The code snippet looks like this for login page
#[post("/login", data = "<data>")]
pub fn login(
conn: DbConn,
mut cookies: Cookies<'_>,
data: Form<LoginForm>,
) -> Result<JsonValue, NotFound<String>> {
let valid_account = match Account::find_by_email(&*conn, data.email.as_str()) {
Ok(account) => {
if account.password == data.password {
account
} else {
return Err(NotFound("Incorrect email or password!".to_string()));
}
}
Err(_) => return Err(NotFound("Incorrect email or password!".to_string())),
};
cookies.add_private(
Cookie::build(AUTH_COOKIE, valid_account.id.to_string())
.same_site(rocket::http::SameSite::Strict)
.finish(),
);
Ok(json!({
"email": valid_account.email,
"name": valid_account.name,
}))
}
Code for main.rs
fn main() {
rocket::ignite()
.mount("/", routes![
account::login::login,
],
)
.register(catchers![errors::unauthorized])
.attach(rocket_cors::CorsOptions::default().to_cors().unwrap())
.manage(establish_connection())
.launch();
}
and code for React when trying to send the post request
export const postForm = async (
pathUrl: string,
postInfo: { [name: string]: any }
) => {
let axiosConfig = {
headers: {
'Content-Type': 'application/x-www-form-urlencoded',
'Access-Control-Allow-Origin': '*',
},
};
try {
const response = await axios.post(
baseUrl + pathUrl,
querystringify.stringify(postInfo),
axiosConfig
);
return response.data as CurrentUser;
} catch (err) {
console.log(err);
return Promise.reject(err.response);
}
};
The code works fine it I enter the correct email and password.
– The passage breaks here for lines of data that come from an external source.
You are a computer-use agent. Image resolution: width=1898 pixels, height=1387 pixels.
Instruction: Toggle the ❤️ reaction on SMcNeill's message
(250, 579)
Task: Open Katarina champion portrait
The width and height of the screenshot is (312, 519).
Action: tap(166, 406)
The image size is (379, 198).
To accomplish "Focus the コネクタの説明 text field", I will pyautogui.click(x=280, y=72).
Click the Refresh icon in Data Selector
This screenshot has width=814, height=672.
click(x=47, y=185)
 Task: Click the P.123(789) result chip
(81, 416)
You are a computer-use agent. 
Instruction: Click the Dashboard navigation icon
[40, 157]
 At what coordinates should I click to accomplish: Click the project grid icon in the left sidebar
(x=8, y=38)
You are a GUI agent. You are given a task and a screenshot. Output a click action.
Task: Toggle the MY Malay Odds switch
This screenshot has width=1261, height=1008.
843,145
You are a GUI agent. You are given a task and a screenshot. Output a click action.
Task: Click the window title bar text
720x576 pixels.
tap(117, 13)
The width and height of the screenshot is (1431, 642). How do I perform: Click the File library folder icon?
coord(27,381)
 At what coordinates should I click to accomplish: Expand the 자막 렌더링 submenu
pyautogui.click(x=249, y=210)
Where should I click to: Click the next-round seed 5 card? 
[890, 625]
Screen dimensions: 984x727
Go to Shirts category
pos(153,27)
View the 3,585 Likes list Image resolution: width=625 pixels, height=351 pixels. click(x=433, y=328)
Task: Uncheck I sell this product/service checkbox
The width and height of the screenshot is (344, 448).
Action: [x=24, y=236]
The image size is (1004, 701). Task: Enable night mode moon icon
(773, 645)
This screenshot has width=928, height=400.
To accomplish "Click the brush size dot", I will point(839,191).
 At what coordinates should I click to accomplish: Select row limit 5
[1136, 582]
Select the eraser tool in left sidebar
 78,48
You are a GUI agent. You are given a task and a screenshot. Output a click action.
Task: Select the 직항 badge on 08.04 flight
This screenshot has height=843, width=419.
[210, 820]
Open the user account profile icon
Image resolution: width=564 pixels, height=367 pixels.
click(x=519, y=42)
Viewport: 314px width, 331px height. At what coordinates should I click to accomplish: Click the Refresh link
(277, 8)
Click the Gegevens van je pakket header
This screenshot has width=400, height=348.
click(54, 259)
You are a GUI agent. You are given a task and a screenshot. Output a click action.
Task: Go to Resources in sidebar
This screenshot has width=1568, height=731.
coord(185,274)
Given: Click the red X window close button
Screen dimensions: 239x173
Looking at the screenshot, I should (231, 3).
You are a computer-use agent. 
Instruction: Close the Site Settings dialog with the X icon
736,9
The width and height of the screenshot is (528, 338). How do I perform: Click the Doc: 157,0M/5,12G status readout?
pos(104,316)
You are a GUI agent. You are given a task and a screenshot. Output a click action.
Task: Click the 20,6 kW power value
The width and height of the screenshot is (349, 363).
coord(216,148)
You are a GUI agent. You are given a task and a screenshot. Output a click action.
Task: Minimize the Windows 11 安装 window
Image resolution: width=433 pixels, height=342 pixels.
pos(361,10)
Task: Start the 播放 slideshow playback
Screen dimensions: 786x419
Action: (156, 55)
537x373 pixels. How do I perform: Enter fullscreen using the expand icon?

However, it cannot capture the error message if I enter the wrong credentials. Rocket log are the same between successful login and failure login which are
OPTIONS /login:
=> Error: No matching routes for OPTIONS /login.
=> Warning: Responding with 404 Not Found catcher.
=> CORS Fairing: Turned missing route OPTIONS /login into an OPTIONS pre-flight request
=> Response succeeded.
POST /login application/x-www-form-urlencoded:
=> Matched: POST /login (login)
=> Outcome: Success
=> Response succeeded.
and the error log in browser I captured was Error: "Request failed with status code 404" which was not the expected error message hard coded inside post function.
I believe it has something to do with Option or preflight processed inside Rocket which maybe in the purpose of security. But how can I suppress the system error and let my code to take over?
I have read previous SO post like state undefined: while sending post request from react app and GitHub issues like https://github.com/SergioBenitez/Rocket/issues/25. And still cannot find answer for my problem.
Thanks in advance!
Apparently I made several mistakes here due to unfamiliar with Rocket and React.
List here in case someone made the similar mistakes.
The 404 status code is from the first code snippets Result<JsonValue, NotFound<String>>. So if we write the return type as Result<JsonValue, Unauthorized<String>>, it would return 401 as unauthorized user.
Second, axios only receives json type and cannot parse string (correct me if I'm wrong). So we need to change the return type in server to Result<JsonValue, Unauthorized<JsonValue>>.